If circuit boards are inserted into an energized backplane
(commonly called “live insertion” or “hot swap”) power
may suddenly be applied to all circuits. Without the hot
swap capability, this situation could improperly enable the
transceiver’s driver, driving invalid data onto shared buses
and possibly causing driver contention or device damage.
Driver Output Protection
Two mechanisms prevent excessive output current and power
dissipation caused by faults or by bus contention. First, a driver
current limit on the output stage provides immediate protection
against short circuits over the whole common-mode voltage
range. Second, a thermal shutdown circuit forces the driver
outputs into a high impedance state if junction temperature
becomes excessive.
Line Length
The RS-485/RS-422 standard covers line lengths up to
4000ft. Maximum achievable line length is a function of
signal attenuation and noise. Termination prevents signal
reflections by eliminating the impedance mismatches on
a transmission line. Line termination is generally used if
rise and fall times are shorter than the round trip signal
propagation time. Higher output drivers may allow longer
cables to be used.
±15kV HBM ESD Protection (Unpowered Part)
ESD protection structures are incorporated on all pins to
protect against electrostatic discharges encountered during
handling and assembly. The driver outputs of the XR3319x
family have extra protection against static electricity.
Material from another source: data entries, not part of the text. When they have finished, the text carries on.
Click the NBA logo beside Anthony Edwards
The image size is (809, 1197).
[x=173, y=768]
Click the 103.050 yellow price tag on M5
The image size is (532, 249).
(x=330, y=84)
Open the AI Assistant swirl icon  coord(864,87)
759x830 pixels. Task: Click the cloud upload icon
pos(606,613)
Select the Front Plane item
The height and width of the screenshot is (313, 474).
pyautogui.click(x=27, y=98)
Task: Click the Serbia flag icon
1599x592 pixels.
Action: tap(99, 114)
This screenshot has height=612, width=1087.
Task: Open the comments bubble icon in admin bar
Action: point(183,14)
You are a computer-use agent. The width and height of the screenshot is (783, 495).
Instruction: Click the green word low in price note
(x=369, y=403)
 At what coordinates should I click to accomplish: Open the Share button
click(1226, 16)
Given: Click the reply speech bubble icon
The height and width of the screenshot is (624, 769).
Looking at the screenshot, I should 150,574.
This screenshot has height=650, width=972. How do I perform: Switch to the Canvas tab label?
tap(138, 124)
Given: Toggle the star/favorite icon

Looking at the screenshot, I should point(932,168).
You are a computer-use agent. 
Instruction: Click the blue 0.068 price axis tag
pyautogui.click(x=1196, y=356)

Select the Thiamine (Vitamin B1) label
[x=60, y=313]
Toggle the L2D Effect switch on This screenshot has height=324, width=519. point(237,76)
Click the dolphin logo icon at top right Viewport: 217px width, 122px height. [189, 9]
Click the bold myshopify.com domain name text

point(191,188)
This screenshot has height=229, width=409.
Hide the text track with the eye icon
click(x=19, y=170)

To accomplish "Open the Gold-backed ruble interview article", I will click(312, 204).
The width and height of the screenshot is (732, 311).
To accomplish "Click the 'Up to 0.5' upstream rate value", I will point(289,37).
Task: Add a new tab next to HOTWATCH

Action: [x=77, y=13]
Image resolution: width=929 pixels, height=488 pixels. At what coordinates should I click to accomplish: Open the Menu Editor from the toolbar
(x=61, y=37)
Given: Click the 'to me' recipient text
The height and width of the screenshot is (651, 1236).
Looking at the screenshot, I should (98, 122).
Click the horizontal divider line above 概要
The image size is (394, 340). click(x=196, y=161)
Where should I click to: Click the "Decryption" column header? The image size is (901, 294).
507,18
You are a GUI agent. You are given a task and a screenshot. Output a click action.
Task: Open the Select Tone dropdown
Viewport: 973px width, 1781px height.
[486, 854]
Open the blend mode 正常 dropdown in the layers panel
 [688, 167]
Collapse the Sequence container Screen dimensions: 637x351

MaxLinear uses state-of-the-art structures to protect these
pins against ESD damage:
±15kV HBM for bus pins to GND
±4kV HBM for all other pins
ESD Test Conditions
ESD performance depends on a variety of conditions.
Contact MaxLinear for a reliability report that documents
test setup, methodology and results.
Low Power Shutdown Mode
The XR3319x has a low-power shutdown mode that is
initiated by bringing DE low (to disable the XR33193/94/95).
While in shutdown the XR3319x draws less than 2μA of
supply current.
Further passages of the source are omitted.